Could you reproduce the passage from the post on our grasp of 3D space, starting at "What do I mean" and ending at "the point across.)"?

EXCERPTED PASSAGE start

We’re not as 3-Dimensional as We Think
While thinking about high-dimensional spaces and their less intuitive properties, I came to the realization that even three spatial dimensions possess the potential to overwhelm our basic human intuitions. This post is an exploration of the gap between actual 3D space, and our human capabilities to fathom it. I come to the conclusion that this gap is actually quite large, and we, or at least most of us, are not well equipped to perceive or even imagine “true 3D”.
What do I mean by “true 3D”? The most straightforward example would be some ℝ³ → ℝ function, such as the density of a cloud, or the full (physical) inner structure of a human brain (which too would be a ℝ³ → whatever function). The closest example I’ve found is this visualization of a ℝ³ → ℝ³ function (jump to 1:14):
(It is of course a bit ironic to watch a video of that 3D display on a 2D screen, but I think it gets the point across.)

EXCERPTED PASSAGE end
DATA LISTING start

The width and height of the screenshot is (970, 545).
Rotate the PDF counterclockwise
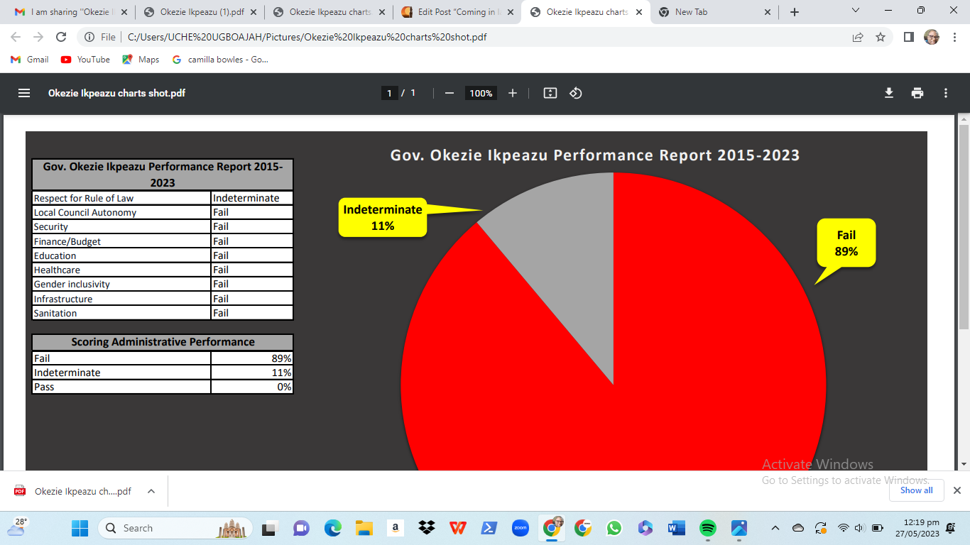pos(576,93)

DATA LISTING end
DATA LISTING start

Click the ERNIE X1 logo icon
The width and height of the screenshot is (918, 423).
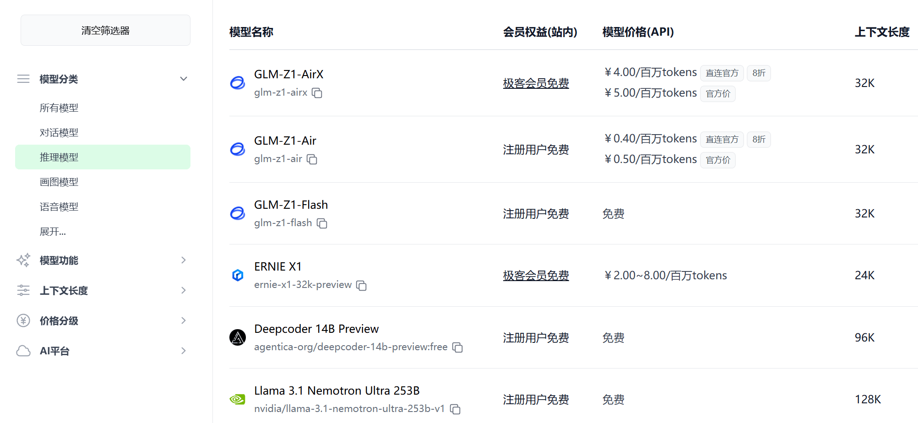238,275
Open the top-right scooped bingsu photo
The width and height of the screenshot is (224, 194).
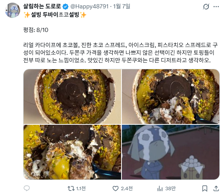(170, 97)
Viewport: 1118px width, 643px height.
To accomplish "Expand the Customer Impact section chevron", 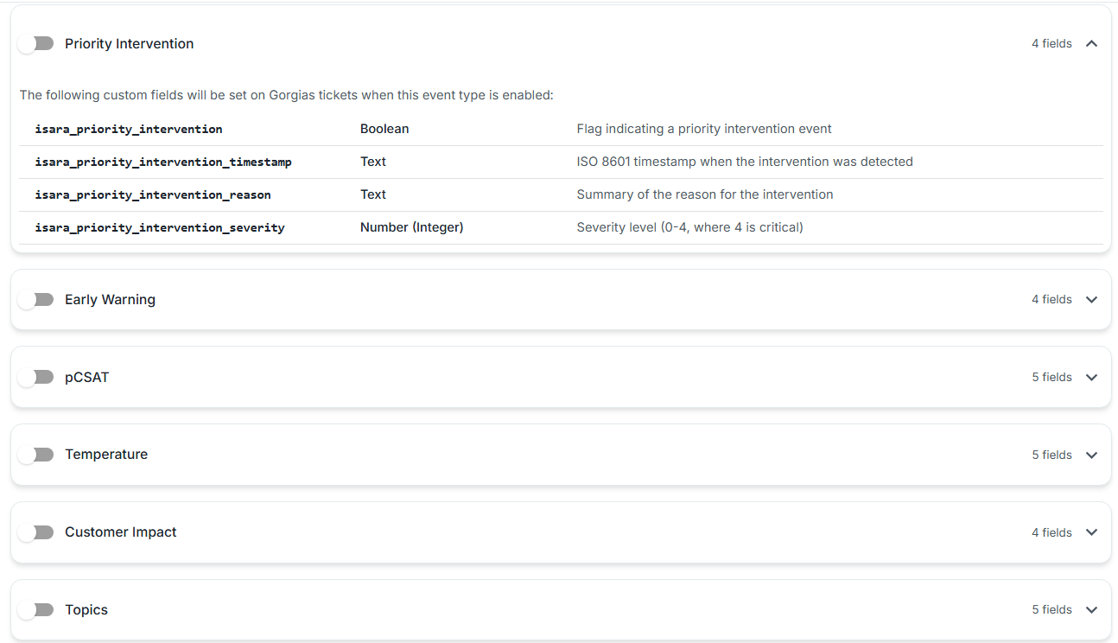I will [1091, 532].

DATA LISTING end

- OUTPUT OF THE EXERCISE -
What do I mean by “true 3D”? The most straightforward example would be some ℝ³ → ℝ function, such as the density of a cloud, or the full (physical) inner structure of a human brain (which too would be a ℝ³ → whatever function). The closest example I’ve found is this visualization of a ℝ³ → ℝ³ function (jump to 1:14):
(It is of course a bit ironic to watch a video of that 3D display on a 2D screen, but I think it gets the point across.)